Entries for locating words and elements
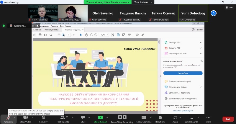Open Whiteboards in Zoom toolbar

pyautogui.click(x=191, y=118)
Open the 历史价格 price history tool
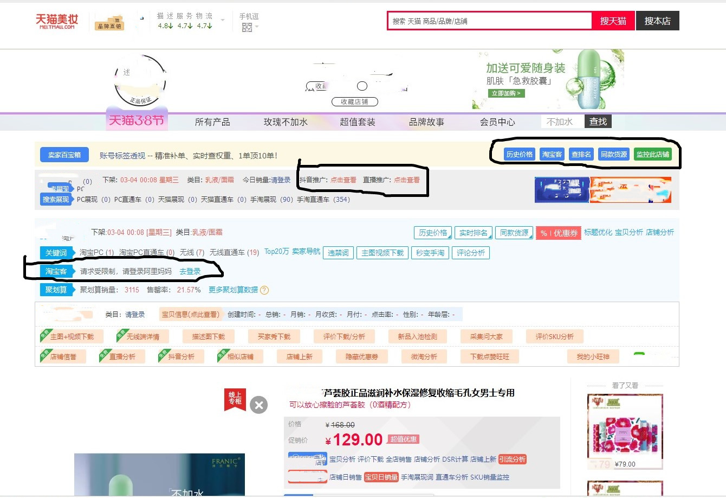Screen dimensions: 726x498 tap(518, 154)
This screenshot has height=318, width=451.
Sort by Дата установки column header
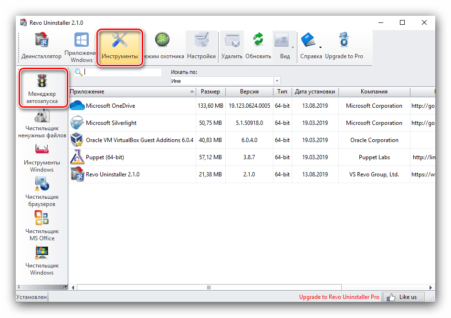pyautogui.click(x=315, y=92)
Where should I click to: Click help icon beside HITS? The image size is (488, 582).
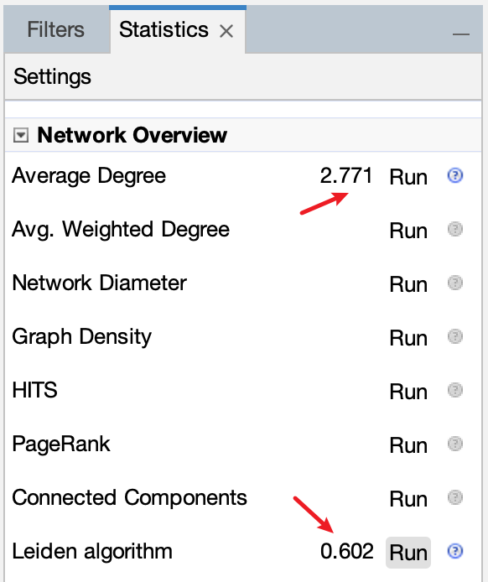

● **Task to carry out**
Recast every line of all the entries above as a Markdown table with two columns, Row and Entry line, numbering the lines and skipping any blank ones. Leave the pictures out of the table.

● **Result of this task**
| Row | Entry line |
|---|---|
| 1 | Open Whiteboards in Zoom toolbar |
| 2 | pyautogui.click(x=191, y=118) |
| 3 | Open the 历史价格 price history tool |
| 4 | Screen dimensions: 726x498 tap(518, 154) |
| 5 | This screenshot has height=318, width=451. |
| 6 | Sort by Дата установки column header |
| 7 | pyautogui.click(x=315, y=92) |
| 8 | Where should I click to: Click help icon beside HITS? The image size is (488, 582). |